Asmodeus reaction to this story is quite predictable:

“I thank you. Although tired since midnight,
But best of all I’ve liked your jolly gift.”
Thus Asmodeus spoke and kept on laughing,
While the nocturnal feast was going on.

Before we get to the main point in Lermontov’s poem that inspired Bulgakov in connection to Master and Margarita, it is necessary to discuss what Lermontov himself is saying in it. A few things must be noted. To begin with, in the Book of Tobit (Canonical in Russian Orthodox and Catholic Bibles) Asmodeus is presented as a lustful lecher. Lermontov has it quite contrarily. Rather than being a lecher, Asmodeus finds this vice particularly vulgar (“C’est très commun”). In Bulgakov, Woland is sexually “harmless.” (I am inviting you to a foreigner, totally harmless. [Azazello]) No wonder. In his poem Gavriiliada, A. S. Pushkin made the devil harmless by depriving him of his male organ. (Hence Bulgakov’s hilarious joke in Master and Margarita: But watch it, watch it!” came Woland’s stern voice. “No member-maiming tricks.”-- “Messire [says Koroviev-Pushkin], believe me, just as a joke, solely as a joke!)
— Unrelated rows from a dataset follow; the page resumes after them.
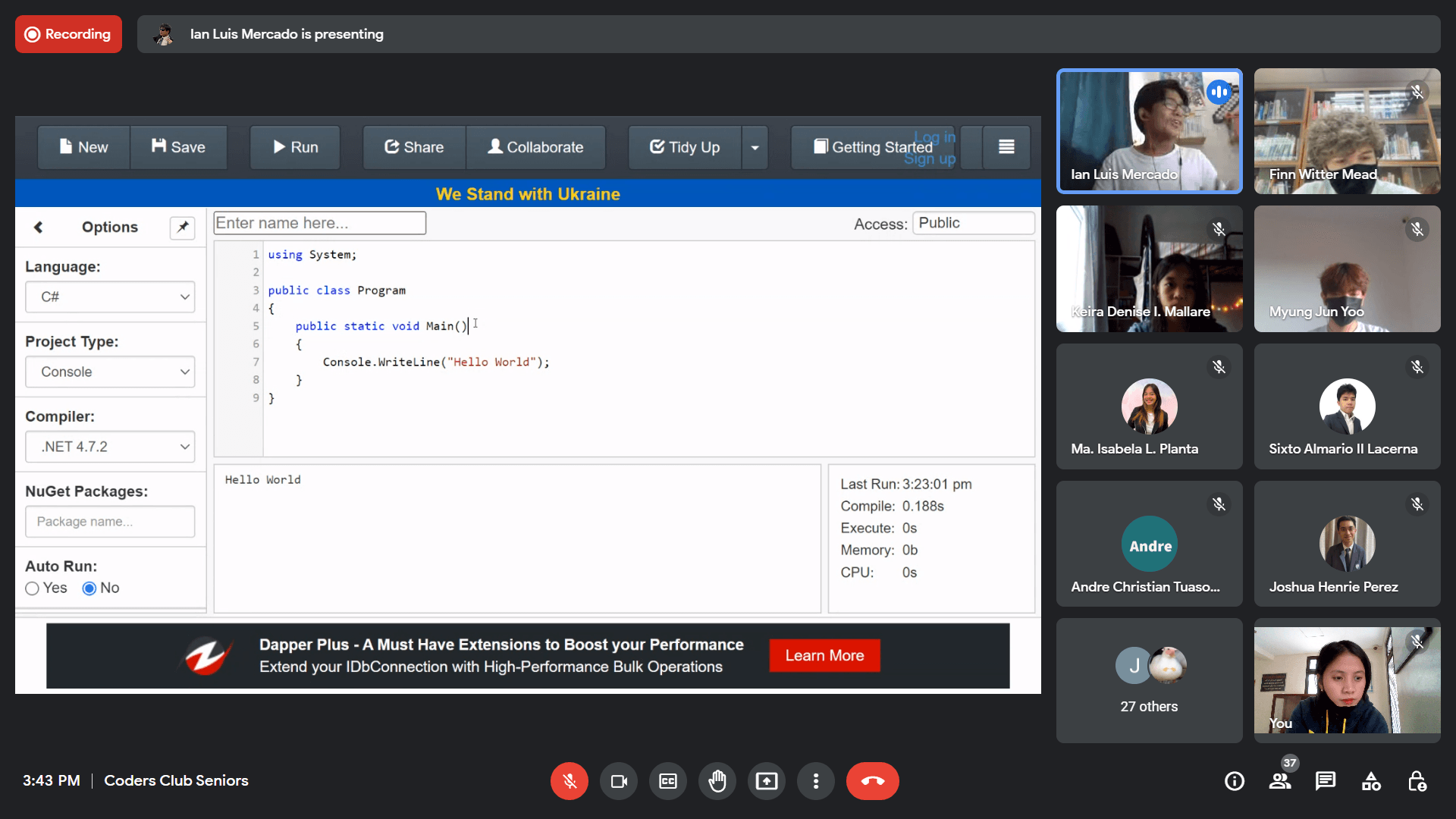This screenshot has width=1456, height=819.
Task: Click the Learn More Dapper Plus button
Action: point(824,655)
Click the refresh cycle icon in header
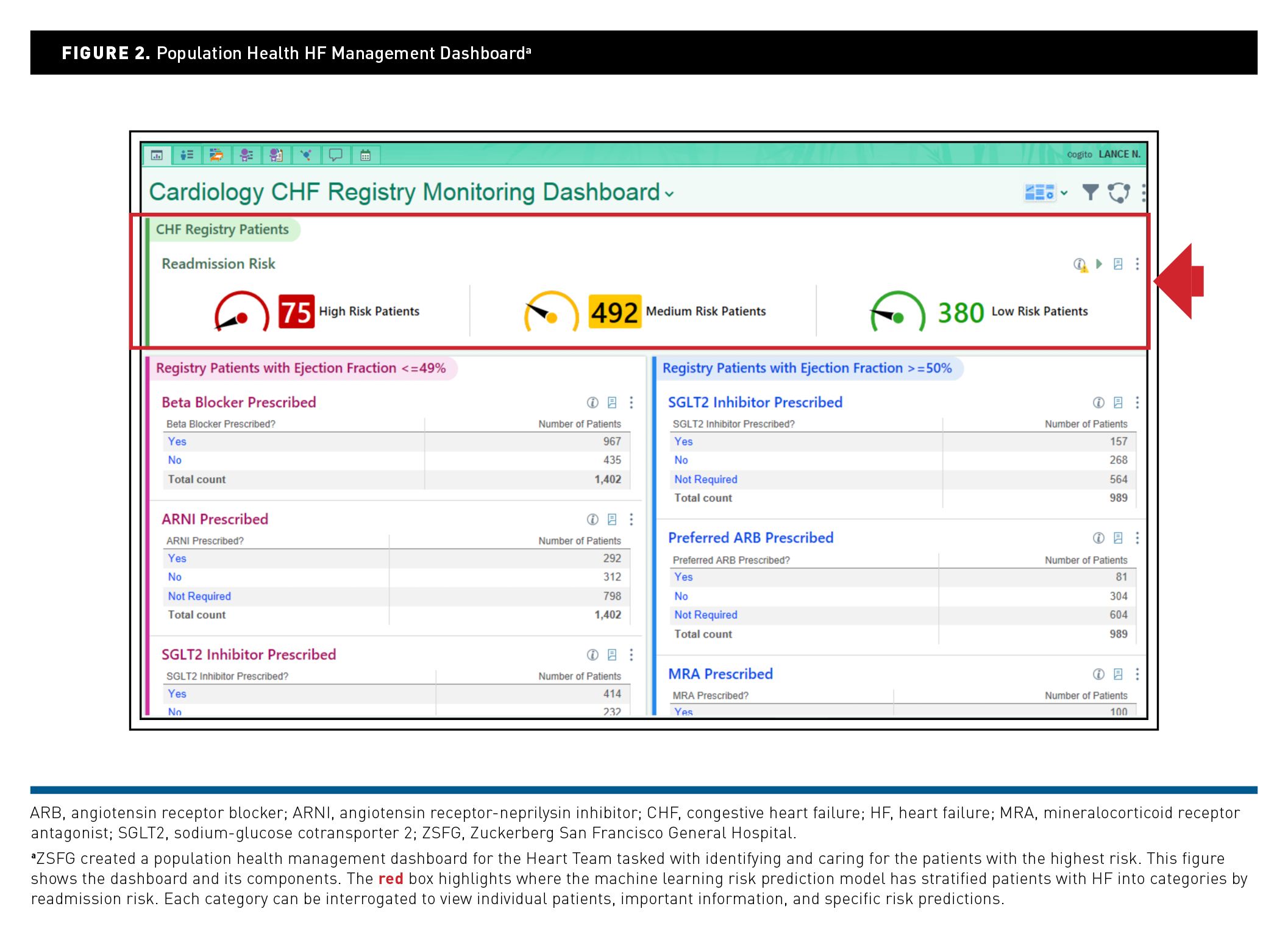The height and width of the screenshot is (945, 1288). point(1119,193)
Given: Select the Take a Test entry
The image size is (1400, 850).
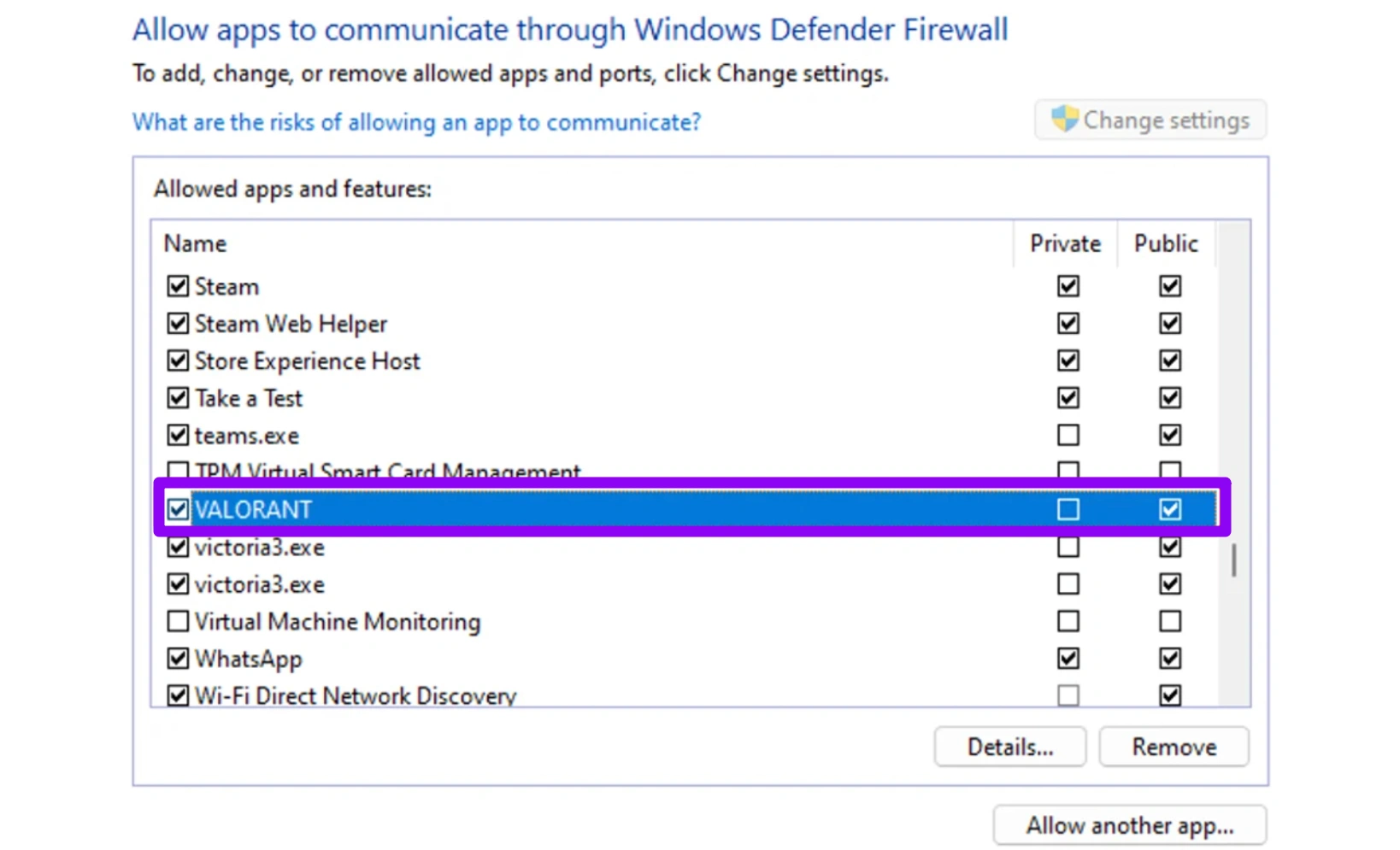Looking at the screenshot, I should tap(249, 399).
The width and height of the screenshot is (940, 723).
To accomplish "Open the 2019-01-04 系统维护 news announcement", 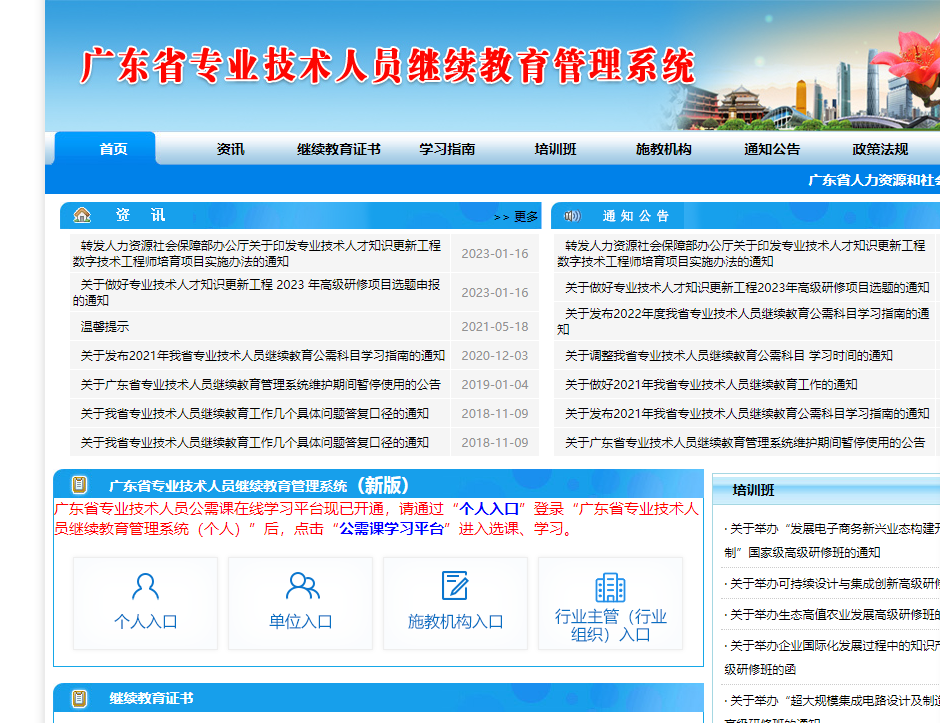I will [x=260, y=385].
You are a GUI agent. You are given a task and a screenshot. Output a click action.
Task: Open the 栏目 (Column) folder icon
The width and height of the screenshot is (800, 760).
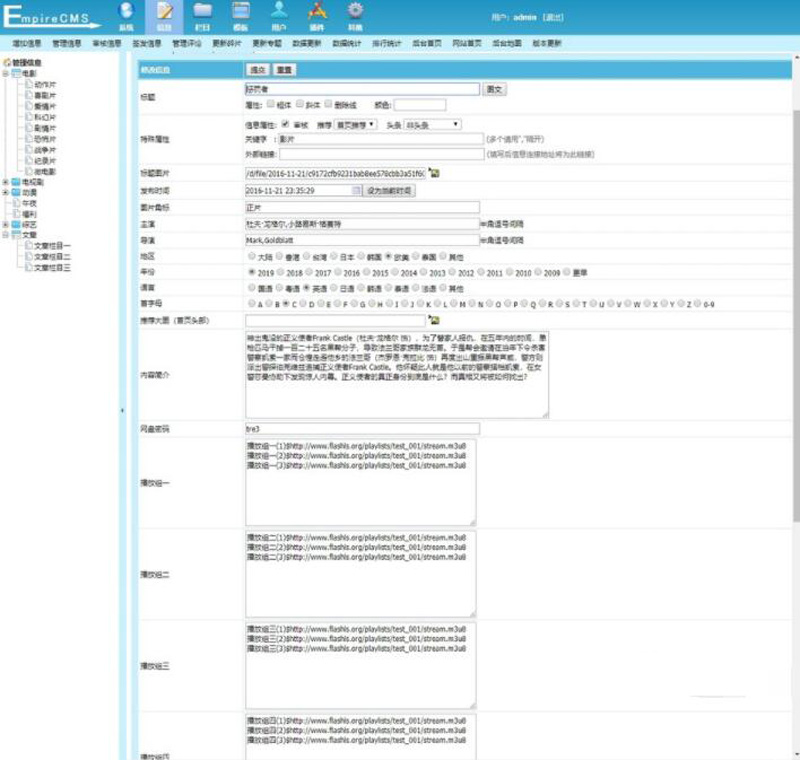203,14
On the other hand, Lermontov in his long poem Demon deprives the devil of the capacity to love. Having promised the beautiful Tamara that he was going to sacrifice himself for her (that is, that he would be reconciled with God, the “proud Demon” breaks his promise.)

Bulgakov picks up the challenge and goes even farther. He offers the devil a woman who is not loose, but cannot be called virtuous either. This woman is ready for self-sacrifice for the sake of her love for master, even though she feels and understands the precariousness of her situation.---

You are hinting to me that I may find out something about him there?... I’m going!,-- vehemently exclaimed Margarita, and grabbed Azazello’s hand. Going wherever you say, into the devil’s den, if that’s what it takes…

In such a manner Bulgakov makes his own gift to the devil, who becomes so much interested in it that Margarita herself realizes it well during their first meeting. He is studying me, thought Margarita, and tried to use her willpower to stop the trembling in her legs.”